- Your task -
Resume the mailing-list exchange below about approval of the Universal Permissive License, picking up directly after its final sentence.

- Document segment -
---
[License-review] Request for Approval of Universal Permissive License (UPL)

Chris DiBona cdibona at gmail.com
Tue Apr 15 14:01:10 UTC 2014


Stab you? Seriously? How dare you use that kind of violent imagery here
when Oracle has sued half a dozen companies for daring to use "open source"
java. ylYou're pretending to be all friendly now?

What a joke. Its clear to me that UPL can't be trusted because oracle wrote
it. I mean what chutzpah you have. If OSI approves it we'll need to
acknowledge that it has finally and conclusively lost it's way in a time
when it was honestly on the ascent. OSI should not abandon its credibility
and even continue this conversation with what is no better than a
schoolyard bully.

Chris
On Apr 15, 2014 6:10 AM, "Jim Wright" <jim.wright at oracle.com> wrote:

> Responses inline and thanks!
>
>  Regards,
>   Jim
>
> On Apr 14, 2014, at 7:25 AM, Josh Berkus <josh at postgresql.org> wrote:
>
> > Jim,
> >
> > I think you're now seeing why nobody has created a license like this
> > before; it's a bit of a challenge.
> >
> >
> >>> - What if a downstream fork modifies that file?
> >>
> >> A downstream fork cannot modify the file and expect this to be
> >> legally effective any more than they could simply edit the license
> >> text - the authors of the Software are making a grant of specific
> >> scope, and a downstream recipient cannot expand that scope.
> >
> > You're assuming here that the downstream recipient has no patents of
> > their own to grant usage to.  Let's give an example:
> >
> > 1. Oracle releases a new compression library under this license.  It
> > includes several Java things in LARGER_WORKS.txt.
> >
> > 2. The Google Android team decide to include that compression library
> > into Android OS.  At this point, they want to *add* Android to
> > LARGER_WORKS, covering any compression patents which Google owns.
> >
> > So realistically, LARGER WORKS would need to be an append-only file to
> > which each downstream contributor adds their own covered works, or
> > possibly some kind of online registry. This provision is going to make
> > the license significantly more complicated.
---
- Source data -
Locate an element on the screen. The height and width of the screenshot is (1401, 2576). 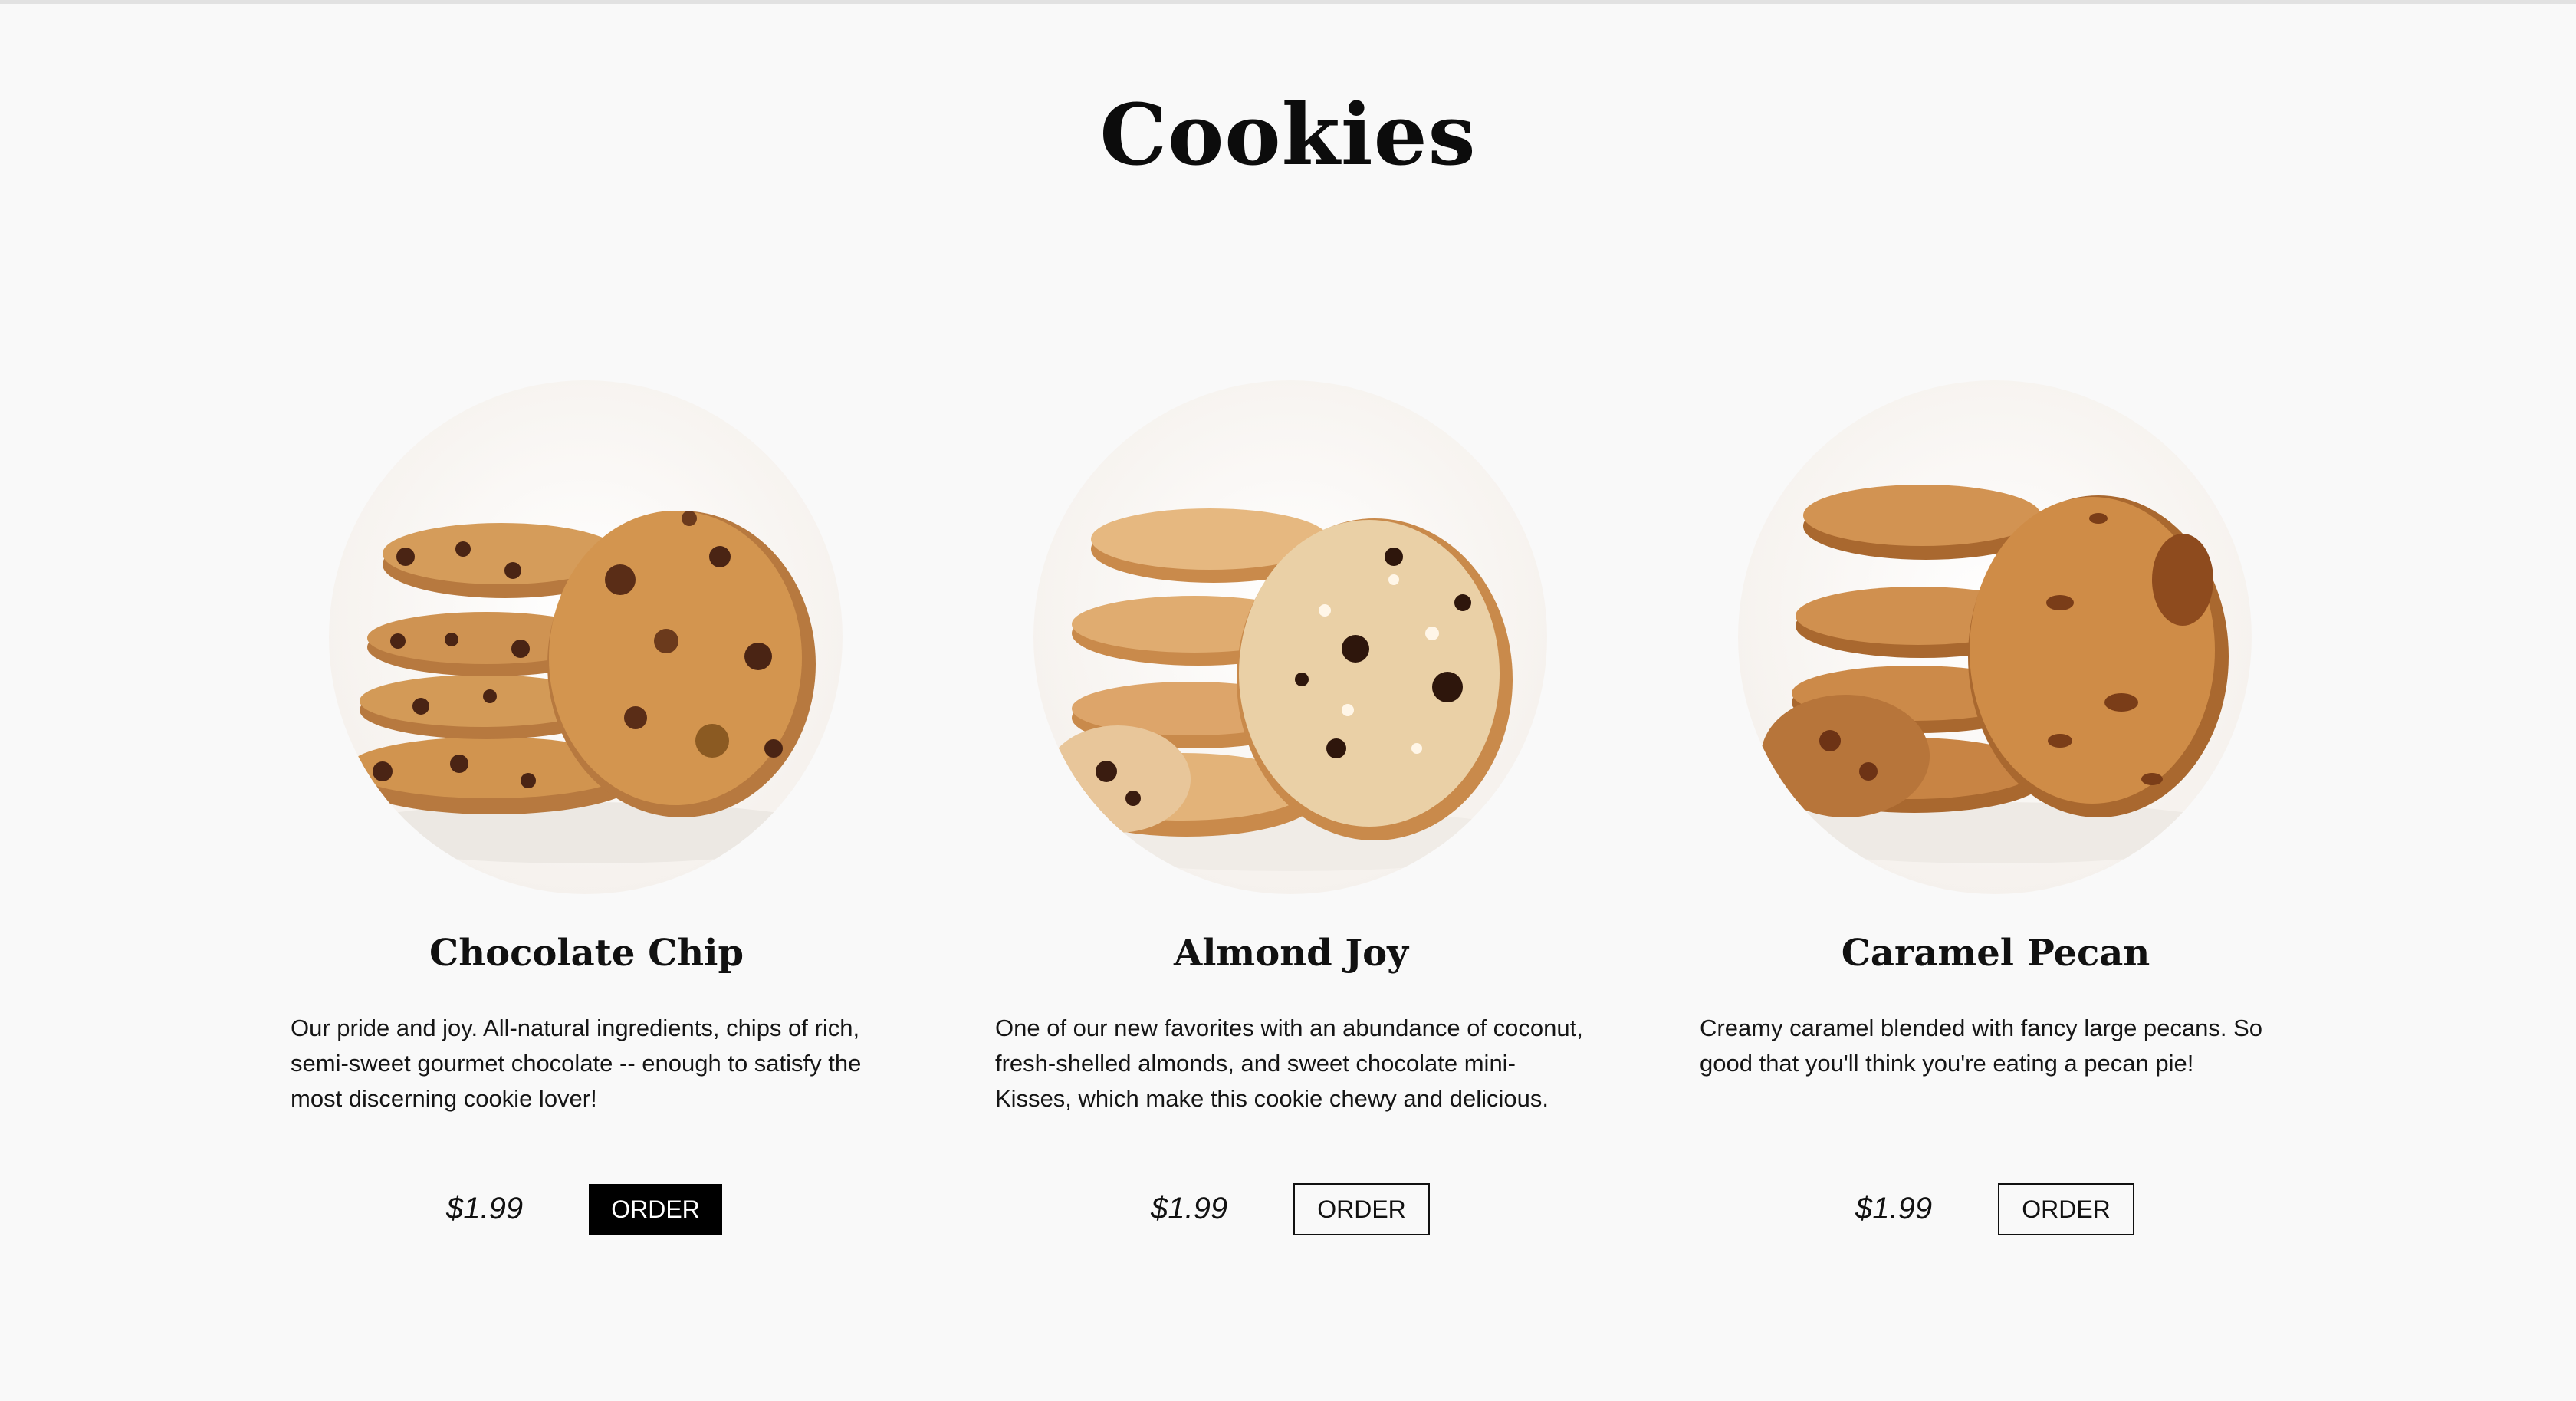
order-button-caramel-pecan: ORDER is located at coordinates (2066, 1209).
---
- Output for this task -
>
>
> Well, Oracle does not need to license its own patents for use in its own
> products, and neither does Google, so problem solved!  ;-)  But I think I
> see what you're getting at, so let's reverse it - let's say Chris suddenly
> decides he doesn't want to stab me anymore and that he contributes to
> Oracle Java under the UPL, let's call it Project X, and names Java in the
> Larger Works file.  And, no longer fearing for my life, I come out of
> hiding and decide to add to that code and license my patents for use in
> gmail.  This could be accommodated in a couple of ways that occur to me
> offhand, but the cleanest way would be two separate licenses, one from
> Google covering Project X plus Java, and one from Oracle covering Project X
> plus gmail.  In theory you also could just set it up with a base Larger
> Works scope for all contributors plus any additional scope from a
> particular contributor listed elsewhere (yet another additional
> permission), so that no one is purporting to change the scope
>   of anyone else's grants, and this doesn't seem all that complicated, but
> in any event, IMHO, folks are not really all that likely to want to be
> changing the license scope for their own contributions from that of the
> rest of the project all that frequently, and trying to manage differently
> scoped license grants for different contributors to the same project was
> not a problem I was trying to solve for.
>
>
> >
> >>> - Can you give examples of what would go in such a file?
> >>
> >> Sure, the first example that I can think of would be Oracle Java,
> >> where someone is developing a JSR reference implementation and this
> >> therefore allows us to ship that code in either OpenJDK or the
> >> proprietary licensed Java packages.  Another example from my own
> >> world would be MySQL, which likewise has versions shipping under both
> >> GPLv2 and proprietary licenses.
> >
> > Presumably this would only be a concern for patents which only covered
> > UPL licensed technology plus larger work, and not either individually,
> > yes?  Sadly, I can imagine several such.
>
> Yep.  And as I said to Richard, I actually seriously hope folks will adopt
> it in circumstances beyond that as well, though it might or might not
> happen.
>
> >
> >>> - What if a downstream distributor fails to include the
> >>> LARGER_WORKS.TXT file with the software?
> >>>
> >>
> >> That's a good one.  This is just another form of the downstream
> >> distributor choosing to sublicense the code on other terms (just like
> >> they could under GPL or Apache or a proprietary license), and would
> >> therefore mean the person receiving the Software would not get the
> >> broader patent grant from the downstream distributor.  They also
> >> might not know they could actually get a broader grant from the
> >> original authors without looking, but it doesn't mean they wouldn't
> >> benefit from the broader license, since the authors granted those
> >> rights when they distributed the Software originally.
> >
> > That's a problem which would solve itself, I think.  What's a bigger
> > issue is that popular libraries licensed under the UPL would accumulate
> > multiple, conflicting LARGER_WORKS files.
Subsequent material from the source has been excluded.